Identity-based Attack Paths (which is what I’ll focus on here) are especially problematic in Microsft AD and Azure AD, since these platforms provide high rewards to attackers with relatively low risk. But here, I’ll focus on Microsoft AD, these concepts also apply to other identity and access management systems like those in Google Suite and AWS.
Existing defensive literature on Attack Paths is often too academic to be practical, and the practical tools that do exist focus on Attack Paths from the attacker perspective. While approaches like Tiered Administration and Least Privilege can reduce these risks in theory, they’re almost never implemented correctly (if at all) for a variety of reasons.
Defending against Attack Path abuse requires continuous discovery, mapping, and risk assessment of AD Attack Path choke points (both on-prem and in AD).
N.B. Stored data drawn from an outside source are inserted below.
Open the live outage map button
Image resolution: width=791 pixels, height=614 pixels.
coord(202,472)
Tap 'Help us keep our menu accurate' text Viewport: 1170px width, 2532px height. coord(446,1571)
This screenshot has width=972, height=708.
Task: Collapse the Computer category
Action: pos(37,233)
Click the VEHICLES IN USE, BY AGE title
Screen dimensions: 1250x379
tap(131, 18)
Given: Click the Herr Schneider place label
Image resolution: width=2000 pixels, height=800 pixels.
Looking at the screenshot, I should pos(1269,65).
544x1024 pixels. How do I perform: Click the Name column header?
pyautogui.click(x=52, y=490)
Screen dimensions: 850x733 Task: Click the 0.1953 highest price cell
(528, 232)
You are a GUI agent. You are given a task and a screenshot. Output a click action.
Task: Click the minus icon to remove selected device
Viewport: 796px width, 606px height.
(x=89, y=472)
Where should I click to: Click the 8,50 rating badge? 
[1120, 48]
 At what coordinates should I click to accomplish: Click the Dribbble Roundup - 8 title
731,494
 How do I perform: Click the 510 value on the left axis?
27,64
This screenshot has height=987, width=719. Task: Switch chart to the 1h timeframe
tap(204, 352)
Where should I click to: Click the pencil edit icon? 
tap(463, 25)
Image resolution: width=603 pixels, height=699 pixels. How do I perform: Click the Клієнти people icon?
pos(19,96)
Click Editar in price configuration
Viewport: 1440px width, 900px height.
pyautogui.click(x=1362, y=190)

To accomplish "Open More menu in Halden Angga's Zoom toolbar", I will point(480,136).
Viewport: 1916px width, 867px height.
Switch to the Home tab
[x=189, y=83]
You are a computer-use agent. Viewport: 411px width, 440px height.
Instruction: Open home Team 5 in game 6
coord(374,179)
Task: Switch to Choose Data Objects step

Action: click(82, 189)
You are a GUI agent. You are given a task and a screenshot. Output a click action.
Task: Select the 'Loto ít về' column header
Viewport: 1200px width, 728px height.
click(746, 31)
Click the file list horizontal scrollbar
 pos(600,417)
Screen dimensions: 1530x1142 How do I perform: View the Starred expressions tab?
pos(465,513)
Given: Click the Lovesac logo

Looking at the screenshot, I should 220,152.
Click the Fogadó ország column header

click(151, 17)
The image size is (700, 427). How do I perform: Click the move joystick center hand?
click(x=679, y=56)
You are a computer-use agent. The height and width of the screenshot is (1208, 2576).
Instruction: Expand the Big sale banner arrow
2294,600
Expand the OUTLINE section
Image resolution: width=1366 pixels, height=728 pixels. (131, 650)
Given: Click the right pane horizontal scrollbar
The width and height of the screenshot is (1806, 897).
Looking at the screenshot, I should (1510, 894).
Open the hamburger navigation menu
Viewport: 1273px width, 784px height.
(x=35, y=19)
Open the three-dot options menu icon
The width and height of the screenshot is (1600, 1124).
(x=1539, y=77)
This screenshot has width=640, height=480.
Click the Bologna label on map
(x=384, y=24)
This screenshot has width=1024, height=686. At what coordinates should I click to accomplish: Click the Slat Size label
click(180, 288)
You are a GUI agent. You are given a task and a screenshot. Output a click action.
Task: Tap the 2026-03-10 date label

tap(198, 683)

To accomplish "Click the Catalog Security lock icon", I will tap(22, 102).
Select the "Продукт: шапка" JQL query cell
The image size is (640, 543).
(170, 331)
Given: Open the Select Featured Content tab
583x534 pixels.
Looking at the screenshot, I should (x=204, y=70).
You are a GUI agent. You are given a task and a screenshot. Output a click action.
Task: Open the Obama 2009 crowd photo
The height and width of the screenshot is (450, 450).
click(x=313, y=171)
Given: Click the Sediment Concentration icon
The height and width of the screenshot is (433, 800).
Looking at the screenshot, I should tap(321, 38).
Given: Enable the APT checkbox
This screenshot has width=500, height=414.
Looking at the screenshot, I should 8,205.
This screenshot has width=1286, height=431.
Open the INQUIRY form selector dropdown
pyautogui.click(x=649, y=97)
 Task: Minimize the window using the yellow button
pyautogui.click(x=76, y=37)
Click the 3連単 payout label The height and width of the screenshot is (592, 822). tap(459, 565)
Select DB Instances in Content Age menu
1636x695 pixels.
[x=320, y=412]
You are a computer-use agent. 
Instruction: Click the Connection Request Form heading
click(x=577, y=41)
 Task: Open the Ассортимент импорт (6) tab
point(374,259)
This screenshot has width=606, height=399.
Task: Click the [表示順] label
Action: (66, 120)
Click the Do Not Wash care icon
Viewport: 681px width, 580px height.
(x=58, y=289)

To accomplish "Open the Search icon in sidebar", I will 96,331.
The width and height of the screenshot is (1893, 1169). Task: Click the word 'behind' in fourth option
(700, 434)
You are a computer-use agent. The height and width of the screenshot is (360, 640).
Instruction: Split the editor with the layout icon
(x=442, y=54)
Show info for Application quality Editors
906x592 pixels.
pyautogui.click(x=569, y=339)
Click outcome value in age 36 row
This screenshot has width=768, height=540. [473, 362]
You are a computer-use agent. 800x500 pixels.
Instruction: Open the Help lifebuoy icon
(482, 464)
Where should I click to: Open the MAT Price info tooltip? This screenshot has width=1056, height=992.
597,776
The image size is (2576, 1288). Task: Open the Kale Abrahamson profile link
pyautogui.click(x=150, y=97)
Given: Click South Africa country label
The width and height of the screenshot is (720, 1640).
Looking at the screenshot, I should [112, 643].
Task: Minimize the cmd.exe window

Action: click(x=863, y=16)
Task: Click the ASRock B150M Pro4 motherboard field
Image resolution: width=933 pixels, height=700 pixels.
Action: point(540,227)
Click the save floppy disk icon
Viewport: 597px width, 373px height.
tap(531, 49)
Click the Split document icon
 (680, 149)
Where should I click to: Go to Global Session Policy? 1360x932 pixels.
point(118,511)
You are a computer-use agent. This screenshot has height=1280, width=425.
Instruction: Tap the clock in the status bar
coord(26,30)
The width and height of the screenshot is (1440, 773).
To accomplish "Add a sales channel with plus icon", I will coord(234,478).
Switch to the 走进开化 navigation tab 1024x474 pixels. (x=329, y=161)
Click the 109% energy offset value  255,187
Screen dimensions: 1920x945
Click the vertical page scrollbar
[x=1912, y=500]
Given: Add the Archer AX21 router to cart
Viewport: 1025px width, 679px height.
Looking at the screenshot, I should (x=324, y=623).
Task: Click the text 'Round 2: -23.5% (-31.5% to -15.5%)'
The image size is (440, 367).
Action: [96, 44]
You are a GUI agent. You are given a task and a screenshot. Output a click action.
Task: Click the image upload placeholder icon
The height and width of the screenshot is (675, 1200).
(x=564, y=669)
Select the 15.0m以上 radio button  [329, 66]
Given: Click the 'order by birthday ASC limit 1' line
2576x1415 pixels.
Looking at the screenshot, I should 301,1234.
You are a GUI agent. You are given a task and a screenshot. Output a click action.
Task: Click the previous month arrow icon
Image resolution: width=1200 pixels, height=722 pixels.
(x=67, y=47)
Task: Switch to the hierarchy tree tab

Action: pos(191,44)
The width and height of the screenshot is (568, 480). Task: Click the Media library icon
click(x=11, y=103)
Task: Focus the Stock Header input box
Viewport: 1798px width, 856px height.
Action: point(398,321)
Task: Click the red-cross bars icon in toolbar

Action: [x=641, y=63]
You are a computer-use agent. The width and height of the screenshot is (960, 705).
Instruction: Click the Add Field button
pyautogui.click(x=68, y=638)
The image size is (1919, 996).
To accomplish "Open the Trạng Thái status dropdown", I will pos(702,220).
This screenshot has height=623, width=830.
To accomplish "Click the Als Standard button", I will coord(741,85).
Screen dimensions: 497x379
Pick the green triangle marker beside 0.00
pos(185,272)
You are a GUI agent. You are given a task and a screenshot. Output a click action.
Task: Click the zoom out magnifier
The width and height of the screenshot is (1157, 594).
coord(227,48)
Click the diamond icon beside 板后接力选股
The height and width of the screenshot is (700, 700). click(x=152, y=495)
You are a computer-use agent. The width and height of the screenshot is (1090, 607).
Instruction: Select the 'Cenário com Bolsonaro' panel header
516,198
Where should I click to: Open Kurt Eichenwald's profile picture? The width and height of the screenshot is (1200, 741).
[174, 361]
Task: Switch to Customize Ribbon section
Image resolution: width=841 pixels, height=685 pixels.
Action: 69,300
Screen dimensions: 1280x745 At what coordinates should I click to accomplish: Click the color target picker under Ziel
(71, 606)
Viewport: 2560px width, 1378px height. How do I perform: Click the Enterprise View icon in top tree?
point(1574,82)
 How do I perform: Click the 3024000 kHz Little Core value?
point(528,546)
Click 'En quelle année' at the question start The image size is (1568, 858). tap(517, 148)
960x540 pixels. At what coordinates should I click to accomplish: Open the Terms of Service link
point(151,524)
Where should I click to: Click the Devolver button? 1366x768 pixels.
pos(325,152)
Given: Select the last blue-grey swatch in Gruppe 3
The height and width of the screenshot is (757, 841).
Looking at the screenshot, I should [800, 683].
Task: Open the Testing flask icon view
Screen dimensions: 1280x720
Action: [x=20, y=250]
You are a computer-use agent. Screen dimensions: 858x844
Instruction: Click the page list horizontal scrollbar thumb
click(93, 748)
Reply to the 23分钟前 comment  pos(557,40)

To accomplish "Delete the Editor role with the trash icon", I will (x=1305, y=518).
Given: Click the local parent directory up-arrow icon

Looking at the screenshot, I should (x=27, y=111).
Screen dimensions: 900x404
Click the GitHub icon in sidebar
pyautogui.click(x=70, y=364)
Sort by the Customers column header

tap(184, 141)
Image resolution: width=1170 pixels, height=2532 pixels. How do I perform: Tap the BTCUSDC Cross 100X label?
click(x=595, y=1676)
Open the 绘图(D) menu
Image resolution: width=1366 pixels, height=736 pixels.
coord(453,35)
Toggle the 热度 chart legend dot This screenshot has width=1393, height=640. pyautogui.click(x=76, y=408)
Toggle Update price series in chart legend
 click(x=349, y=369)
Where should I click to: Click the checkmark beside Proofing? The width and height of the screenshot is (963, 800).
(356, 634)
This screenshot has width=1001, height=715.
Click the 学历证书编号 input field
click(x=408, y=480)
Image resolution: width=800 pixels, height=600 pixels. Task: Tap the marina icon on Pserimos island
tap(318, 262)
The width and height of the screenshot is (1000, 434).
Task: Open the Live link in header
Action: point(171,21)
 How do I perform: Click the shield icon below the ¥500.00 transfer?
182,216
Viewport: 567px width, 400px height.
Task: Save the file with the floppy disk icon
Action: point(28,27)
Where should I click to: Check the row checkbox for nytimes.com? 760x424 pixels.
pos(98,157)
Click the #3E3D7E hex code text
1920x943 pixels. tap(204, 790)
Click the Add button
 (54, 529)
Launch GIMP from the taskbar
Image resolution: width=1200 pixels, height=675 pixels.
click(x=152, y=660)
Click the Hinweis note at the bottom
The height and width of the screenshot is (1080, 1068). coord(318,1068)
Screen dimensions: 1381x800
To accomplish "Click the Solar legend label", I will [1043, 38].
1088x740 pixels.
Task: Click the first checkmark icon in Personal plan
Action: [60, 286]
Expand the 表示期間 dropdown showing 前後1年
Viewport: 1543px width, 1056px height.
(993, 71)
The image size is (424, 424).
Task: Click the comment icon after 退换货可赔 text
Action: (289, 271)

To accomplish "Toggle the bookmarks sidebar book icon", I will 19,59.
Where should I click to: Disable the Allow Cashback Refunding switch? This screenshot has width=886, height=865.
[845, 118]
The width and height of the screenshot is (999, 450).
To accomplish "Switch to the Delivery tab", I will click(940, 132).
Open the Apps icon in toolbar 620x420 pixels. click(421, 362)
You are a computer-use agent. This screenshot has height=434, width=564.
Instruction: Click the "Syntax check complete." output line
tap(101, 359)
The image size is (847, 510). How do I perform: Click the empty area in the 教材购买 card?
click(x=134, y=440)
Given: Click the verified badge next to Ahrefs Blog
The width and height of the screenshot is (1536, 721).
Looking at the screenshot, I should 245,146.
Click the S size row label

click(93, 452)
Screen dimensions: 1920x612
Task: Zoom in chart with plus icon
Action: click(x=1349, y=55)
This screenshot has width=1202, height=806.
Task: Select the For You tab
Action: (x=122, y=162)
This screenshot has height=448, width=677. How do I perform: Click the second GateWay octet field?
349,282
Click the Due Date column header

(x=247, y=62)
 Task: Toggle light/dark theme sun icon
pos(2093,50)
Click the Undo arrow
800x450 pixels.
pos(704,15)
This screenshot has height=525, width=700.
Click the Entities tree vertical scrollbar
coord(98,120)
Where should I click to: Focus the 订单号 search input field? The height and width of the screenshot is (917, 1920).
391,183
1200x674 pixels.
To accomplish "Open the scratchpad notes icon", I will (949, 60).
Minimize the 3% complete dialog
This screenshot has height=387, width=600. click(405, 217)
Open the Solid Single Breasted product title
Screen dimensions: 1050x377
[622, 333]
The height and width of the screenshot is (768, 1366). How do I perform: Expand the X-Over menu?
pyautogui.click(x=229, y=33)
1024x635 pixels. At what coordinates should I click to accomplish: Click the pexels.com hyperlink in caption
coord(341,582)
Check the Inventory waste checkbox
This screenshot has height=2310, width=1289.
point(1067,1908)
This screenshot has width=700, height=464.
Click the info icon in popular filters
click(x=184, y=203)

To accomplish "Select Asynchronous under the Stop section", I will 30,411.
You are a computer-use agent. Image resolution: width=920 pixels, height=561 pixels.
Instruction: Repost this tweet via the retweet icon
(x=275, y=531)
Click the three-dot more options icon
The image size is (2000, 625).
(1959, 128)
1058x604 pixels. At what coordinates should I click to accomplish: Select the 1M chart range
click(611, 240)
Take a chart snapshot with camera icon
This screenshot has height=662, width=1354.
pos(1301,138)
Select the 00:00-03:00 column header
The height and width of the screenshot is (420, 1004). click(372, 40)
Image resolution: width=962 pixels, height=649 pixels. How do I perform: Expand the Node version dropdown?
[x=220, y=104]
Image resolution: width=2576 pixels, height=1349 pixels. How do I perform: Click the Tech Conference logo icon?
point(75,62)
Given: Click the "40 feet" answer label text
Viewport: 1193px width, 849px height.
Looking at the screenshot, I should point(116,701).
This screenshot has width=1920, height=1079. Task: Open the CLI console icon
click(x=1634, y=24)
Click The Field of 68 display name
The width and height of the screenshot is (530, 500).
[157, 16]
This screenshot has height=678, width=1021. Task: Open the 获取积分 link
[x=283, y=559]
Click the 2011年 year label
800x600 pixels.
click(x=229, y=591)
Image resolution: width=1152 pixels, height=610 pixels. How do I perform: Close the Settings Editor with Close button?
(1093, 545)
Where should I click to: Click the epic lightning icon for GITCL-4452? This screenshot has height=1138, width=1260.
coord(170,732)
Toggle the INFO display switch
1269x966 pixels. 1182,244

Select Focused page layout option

This approach can eliminate, mitigate, and manage Attack Paths, and significantly reduces the attack surface presented to the adversary by AD.
This protective approach should not require fundamental architectural changes, or force defenders to work through endless lists of misconfigurations, vulnerabilities, and dangerous user behaviors. In my experience, successfully defending AD from Attack Paths requires three primary steps:
1) Real-Time Mapping
The first step to stopping Attack Paths is knowing how many of them exist – at all times.
Enterprise networks are not static. Privileged users log on to different systems every day, leaving behind tokens and credentials that can be abused by an adversary. New applications require newly granted permissions, and security group memberships change to accommodate business requirements.
One-time measurements of Attack Paths or measurements at intervals are not good enough. Mapping needs to include all possible systems and users, from Domain Controllers to individual endpoints. As new research finds new techniques for abusing user privileges, these techniques need to be added to the Attack Path Map so it remains comprehensive.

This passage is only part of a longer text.